Print every line of the data word for word.

(Beginning of GIVEN INFORMATION)

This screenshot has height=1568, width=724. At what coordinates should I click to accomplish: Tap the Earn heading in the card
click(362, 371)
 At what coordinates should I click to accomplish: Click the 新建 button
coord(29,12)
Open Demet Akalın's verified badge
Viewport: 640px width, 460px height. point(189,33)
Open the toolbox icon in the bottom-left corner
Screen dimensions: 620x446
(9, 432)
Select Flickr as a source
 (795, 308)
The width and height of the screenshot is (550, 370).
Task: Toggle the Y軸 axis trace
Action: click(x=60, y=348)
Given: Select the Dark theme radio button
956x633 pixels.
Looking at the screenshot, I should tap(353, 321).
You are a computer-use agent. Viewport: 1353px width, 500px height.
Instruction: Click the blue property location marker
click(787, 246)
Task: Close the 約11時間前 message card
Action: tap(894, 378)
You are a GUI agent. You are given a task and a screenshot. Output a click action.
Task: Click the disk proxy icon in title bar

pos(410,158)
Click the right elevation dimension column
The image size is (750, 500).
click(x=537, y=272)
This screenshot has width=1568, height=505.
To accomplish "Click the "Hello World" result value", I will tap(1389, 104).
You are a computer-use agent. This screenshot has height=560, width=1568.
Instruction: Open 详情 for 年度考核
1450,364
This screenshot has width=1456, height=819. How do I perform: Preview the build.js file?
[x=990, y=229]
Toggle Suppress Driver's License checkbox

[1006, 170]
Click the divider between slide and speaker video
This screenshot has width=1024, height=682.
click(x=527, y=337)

(End of GIVEN INFORMATION)

● REPLY:
This screenshot has height=1568, width=724. At what coordinates should I click to accomplish: Tap the Earn heading in the card
click(362, 371)
 At what coordinates should I click to accomplish: Click the 新建 button
coord(29,12)
Open Demet Akalın's verified badge
Viewport: 640px width, 460px height. point(189,33)
Open the toolbox icon in the bottom-left corner
Screen dimensions: 620x446
(9, 432)
Select Flickr as a source
 (795, 308)
The width and height of the screenshot is (550, 370).
Task: Toggle the Y軸 axis trace
Action: click(x=60, y=348)
Given: Select the Dark theme radio button
956x633 pixels.
Looking at the screenshot, I should tap(353, 321).
You are a computer-use agent. Viewport: 1353px width, 500px height.
Instruction: Click the blue property location marker
click(787, 246)
Task: Close the 約11時間前 message card
Action: tap(894, 378)
You are a GUI agent. You are given a task and a screenshot. Output a click action.
Task: Click the disk proxy icon in title bar

pos(410,158)
Click the right elevation dimension column
The image size is (750, 500).
click(x=537, y=272)
This screenshot has width=1568, height=505.
To accomplish "Click the "Hello World" result value", I will tap(1389, 104).
You are a computer-use agent. This screenshot has height=560, width=1568.
Instruction: Open 详情 for 年度考核
1450,364
This screenshot has width=1456, height=819. How do I perform: Preview the build.js file?
[x=990, y=229]
Toggle Suppress Driver's License checkbox

[1006, 170]
Click the divider between slide and speaker video
This screenshot has width=1024, height=682.
click(x=527, y=337)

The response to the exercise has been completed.